==== Supplied entries

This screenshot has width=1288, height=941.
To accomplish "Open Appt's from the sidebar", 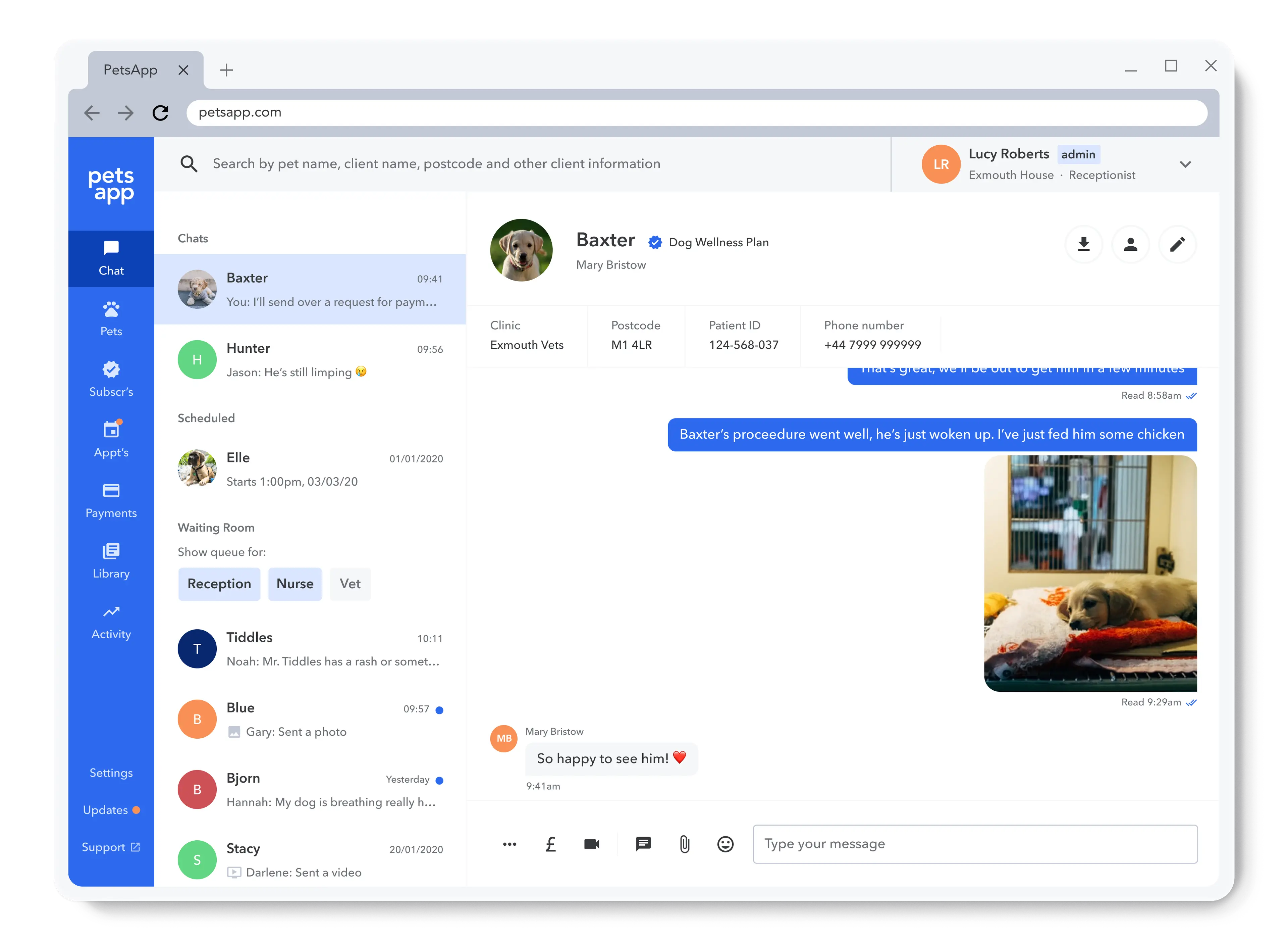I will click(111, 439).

========
==== Supplied entries

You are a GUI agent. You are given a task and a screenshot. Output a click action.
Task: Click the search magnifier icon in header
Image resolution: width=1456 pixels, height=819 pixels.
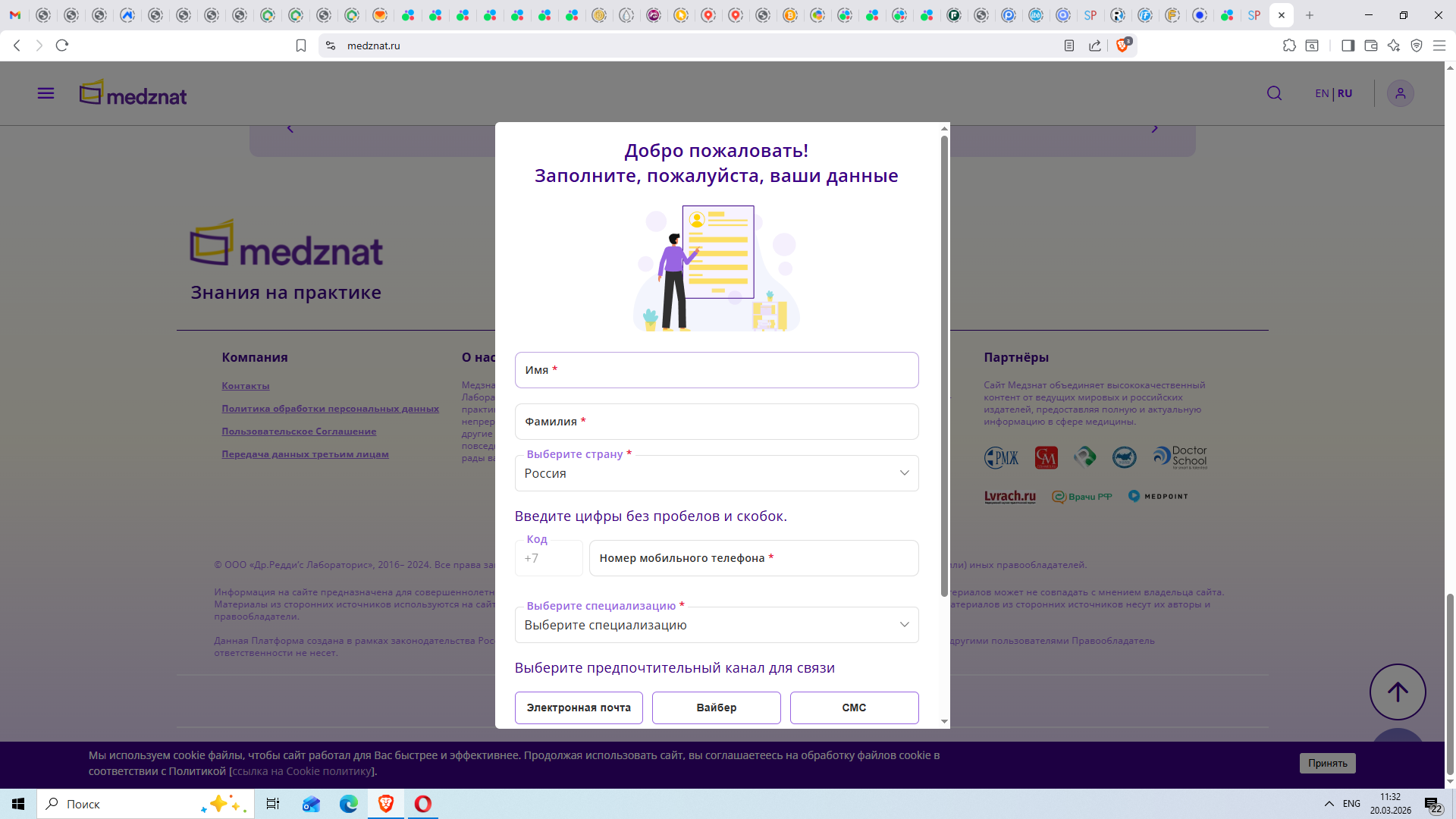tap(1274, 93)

========

Directions: All lines in the data that contain the word "screenshot" should be copied.

Task result:
This screenshot has width=1288, height=941.
You are a GUI agent. You are given a task and a screenshot. Output a click action.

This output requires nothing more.